The flood of eerily similar applications, which Chief Experience Officer Matt Wallaert said were “abundantly clear” to be the work of artificial intelligence (AI), has left hiring teams struggling to differentiate qualified candidates in a tight labor market where both sides increasingly rely on automation.
How employers spot AI-generated resumes, applications
The Washington Post reports that employers across industries report that candidates’ over-reliance on AI tools is creating a sea of indistinguishable applications that obscure genuine talent and personality.
Wallaert described the situation as candidates making the “laziest possible” effort by failing to share their personal beliefs, resulting in responses that followed identical structures and used the same vocabulary.
This homogenization compels hiring managers to spend more time filtering out which candidates are actually qualified and which are merely getting through automation, despite the most promising candidates becoming just another statistic buried in the mass of content generated by machines.
Certain red flags have been identified in AI-aided applications, such as executive summaries that appear disturbingly similar among job seekers and strange expressions one would not ordinarily use in conversation.
Joseph Eitner, Chief Human Resources Officer at Eaton Capital Management, noted that while he has no objection to candidates using AI for keyword optimization or grammar cleanup, the technology becomes problematic when it replaces authentic self-expression.
The situation worsens with auto-apply AI tools that misinterpret application questions and fill in inappropriate fields with incorrect information, creating patterns that become obvious when hundreds of applications share identical issues, even though they are harder to spot individually.
Why job seekers use AI vs. the power of authentic resumes
Job seekers say the way employers use technology to rank candidates—with recent estimates showing that as many as 98.4% of Fortune 500 companies leverage AI in the hiring process—has prompted them to adopt AI tools.
San Antonio job seeker Stephen Harris described this tension directly, saying he would no longer use AI to write a resume when recruiters no longer use AI to screen him.

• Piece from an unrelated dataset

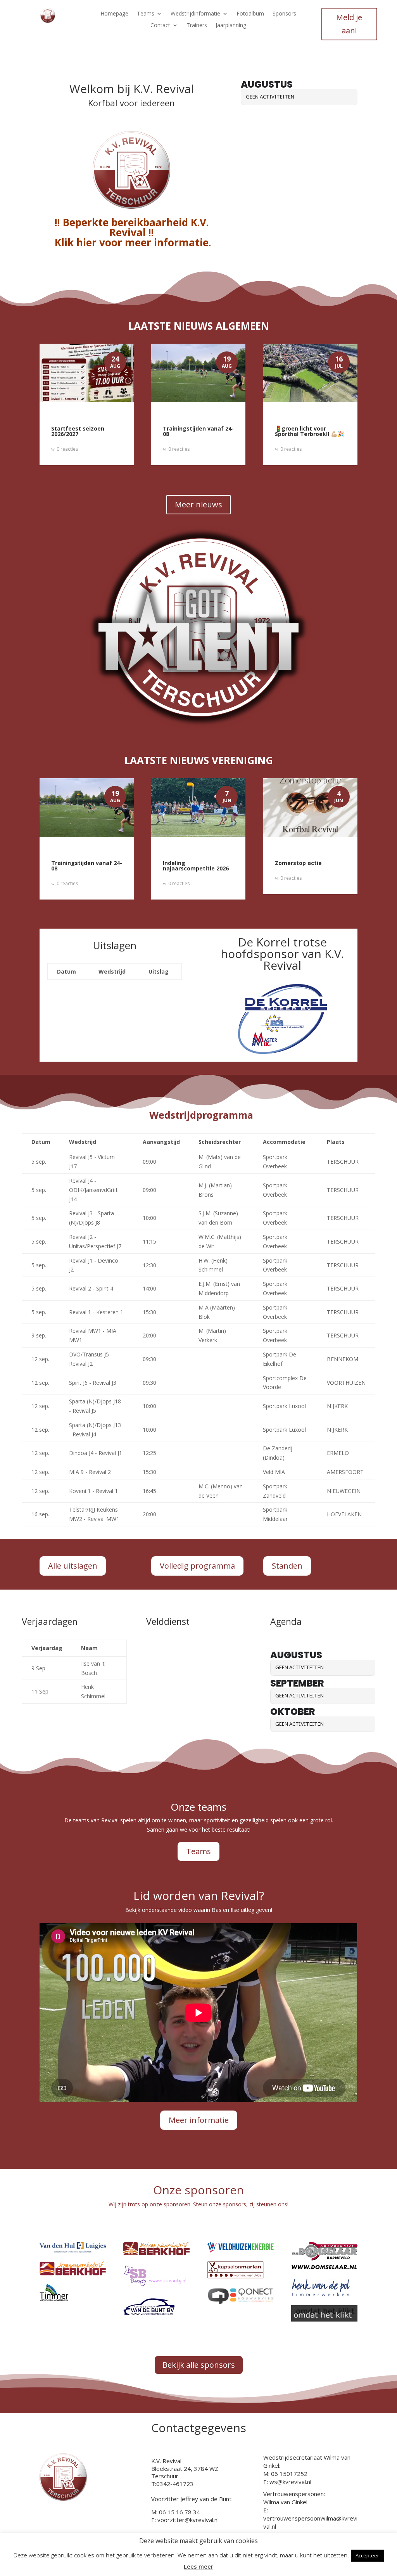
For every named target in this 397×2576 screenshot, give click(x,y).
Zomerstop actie (298, 863)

Harris and other candidates state that AI can assist in customizing applications, which they view as among the first, offsetting what they see as employers paying too much attention to seeking ideal applicants and losing flexible talent in the human resources process.
The effectiveness of authentic applications over AI-generated ones became evident to job seekers who experimented with both approaches, with some finding dramatic improvements after eliminating automation from their process.
Sneha Sharma used ChatGPT and Autoproxy to apply to up to 300 jobs in half a year, but did not receive any interviews. She stopped this by leaving all of AI behind and creating her resume from scratch, including personal information about her migration to the United States. This resulted in her securing seven interviews in two weeks and a job in less than two months.
Sharma notes, “Don’t be blinded by the internet and that ChatGPT will do everything,” she said. “Use your brain, keep changing and experimenting.”
Prateek Singh, the founder and Chief Executive Officer (CEO) of the New Delhi-based LearnApp, confirmed this observation, stating that more authentic applicants, including their weaknesses and quirks, tend to stand out in a pool of 100 applicants using AI-generated content.
“This is the best time for you to stand out based on all of your flaws and eccentricity,” he said.
As candidates increasingly rely on AI to produce job applications, their gambit has backfired: the resulting flood of homogenized, automated responses has made authentic self-expression the only reliable way to differentiate oneself in a crowded market.